You don't build your own car, so why build your own cluster?

August 30th, 2010 10:57 am
Posted by Brock Taylor
Tags: , ,

I'll wager Cydney Stevens $2 that if I surveyed 100 random new car buyers, none of them would say they bought their car in pieces and put it together themselves.  Why is it that I could survey new cluster buyers and get a large percentage, even the majority, that would say they did buy their cluster in pieces and put it together themselves?

My top speculations:

1) Current cluster experts want total control over the solution. They feel like the only solution that will work is the solution that they build from scratch.  Gurus don't trust a solution they didn't design/build.

2) Cost is too high. Many solutions are designed in an integrator lab, but they're still custom jobs for a specific purchaser.  Custom jobs cost more to deploy.  The solution is then to mitigate cost by buying the pieces separately and handling the design in-house.

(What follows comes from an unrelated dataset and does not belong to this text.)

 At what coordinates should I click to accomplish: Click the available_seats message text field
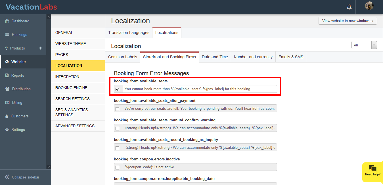point(200,89)
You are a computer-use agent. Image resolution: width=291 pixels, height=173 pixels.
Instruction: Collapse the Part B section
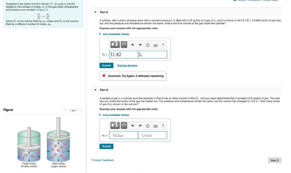pyautogui.click(x=95, y=90)
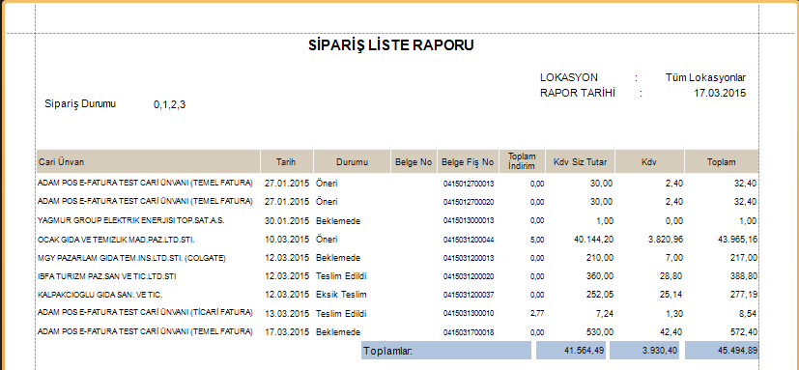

3) Lack of a standard for clusters. I'd rather say this is the lack of awareness of a standard for clusters for obvious reasons.  If it isn't well known that clusters need to have a common application interface and a common set of features, then buying clusters slants towards cafeteria style component selection and jamming everything into a final solution.

Some big barriers (but not all barriers) would come down with cluster designs sold in assembly line fashion.  I can select a model of a car then customize some specific options that meet my performance, comfort, and personal preference needs.  Why not a similar approach to clusters?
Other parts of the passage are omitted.